16. April, 2010 · 3 Kommentare

Internet, Medien, Blogs
“Was wir über die Welt in der wir leben wissen, wissen wir aus den Massenmedien” — keine Chance für den “Bürgerjournalismus”, urteilt Thomas Strobl (weissgarnix).

Das meiste in seinem Artikel kann ich nur unterschreiben — die Massenmedien werden auch in Zukunft die entscheidende Instanz und Produzent von Nachrichten bleiben. Die Bemerkung ist wichtig: Produzent. Denn es ist in der Tat nicht so, dass die Medien bloß Mittler sind zwischen einer “Welt da draußen” und dem “neugierigen Leser” (bzw. Zuschauer, Zuhörer).

Die Debatte, die in “Foren, Blogs und Tweets” weitergeht, ist — so gesehen — nur eine Fortführung der Themen, die durch die Großen der Branche in die Welt gesetzt wurden. Man kann diese bunte Landschaft sehr wohl als Bereicherung ansehen (was ich tue), aber vielleicht eben nicht als die große Revolution, die die Funktionsweise des Medienbusiness grundlegend ändern wird.

Es gibt trotzdem einen wesentlichen Punkt:

Dass die Massenmedien die entscheidende Instanz sind, wenn es um die breite Öffentlichkeit geht, ist eigentlich eine Tautologie, denn man muss schließlich die Massen erreichen. Aber wenn es um kleinere Interessengruppen geht, verschieben sich die Kräfteverhältnisse zum Teil dramatisch. Oder wenn es darum geht, wer in Zukunft Massenrelevanz haben wird, sind viele “klassische” Barrieren durch die neuen digitalen Möglichkeiten gefallen.

● **Datenauszug**:
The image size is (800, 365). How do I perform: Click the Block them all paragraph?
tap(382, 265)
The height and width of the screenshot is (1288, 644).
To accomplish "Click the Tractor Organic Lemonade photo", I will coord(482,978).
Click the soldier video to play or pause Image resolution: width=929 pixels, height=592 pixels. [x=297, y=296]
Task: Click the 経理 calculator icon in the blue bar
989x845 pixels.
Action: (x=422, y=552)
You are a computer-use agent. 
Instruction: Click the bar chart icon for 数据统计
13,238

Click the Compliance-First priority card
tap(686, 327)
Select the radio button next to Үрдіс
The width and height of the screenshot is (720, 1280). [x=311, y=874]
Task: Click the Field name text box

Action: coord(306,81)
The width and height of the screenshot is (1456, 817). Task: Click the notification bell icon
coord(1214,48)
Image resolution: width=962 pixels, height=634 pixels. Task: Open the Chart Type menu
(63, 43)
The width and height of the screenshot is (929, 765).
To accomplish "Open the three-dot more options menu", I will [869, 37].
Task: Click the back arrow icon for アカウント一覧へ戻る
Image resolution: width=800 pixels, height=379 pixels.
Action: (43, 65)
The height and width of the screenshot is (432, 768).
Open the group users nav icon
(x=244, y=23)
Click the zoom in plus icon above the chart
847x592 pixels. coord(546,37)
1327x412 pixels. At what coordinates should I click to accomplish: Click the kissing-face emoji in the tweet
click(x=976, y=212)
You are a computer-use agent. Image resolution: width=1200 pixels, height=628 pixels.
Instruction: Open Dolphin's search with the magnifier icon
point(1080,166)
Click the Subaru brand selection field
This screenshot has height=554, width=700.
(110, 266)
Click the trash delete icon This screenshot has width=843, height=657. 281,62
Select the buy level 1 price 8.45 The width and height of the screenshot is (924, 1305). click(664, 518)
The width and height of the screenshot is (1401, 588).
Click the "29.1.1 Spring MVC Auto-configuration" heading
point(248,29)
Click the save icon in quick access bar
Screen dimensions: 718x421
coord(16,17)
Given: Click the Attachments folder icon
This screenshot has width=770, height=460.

● **Aufgabe**: Führen Sie den Textauszug über Massenmedien und Bürgerjournalismus im Anschluss an seinen letzten Satz fort.

● **Antwort**:
Man denke etwa an die US-Medienlandschaft: Selbstverständlich sind die Flagschiffe wie die New York Times oder Washington Post keinesfalls versunken. Sie werden vielmehr auf unabsehbare Zeit die wichtigsten Instanzen bleiben. Aber so mancher Blog hat — meist noch in seiner Nische — eine bereits so hohe Reichweite, dass er sich quasi Massenmedium nennen kann. Zumindest verglichen mit der entsprechenden Sparte bei den “klassischen” Großen.

Das ist also noch möglich. Ich wiederhole mich: um Massenmedium zu spielen, muss man auch die entsprechende Reichweite haben. Es geht schlicht um Quantität. Man merkt aber, dass in diesem Prozess die “Neuen” grundsätzlich auf die bewährten Strukturen und Methoden zurückgreifen: Redaktion, Qualitätskontrolle, Marke, Marketingteam …. Mit einem Wort, wieder wenig Revolutionäres, und von einer neuen Funktionsweise des Medienbusiness ist nicht viel zu spüren.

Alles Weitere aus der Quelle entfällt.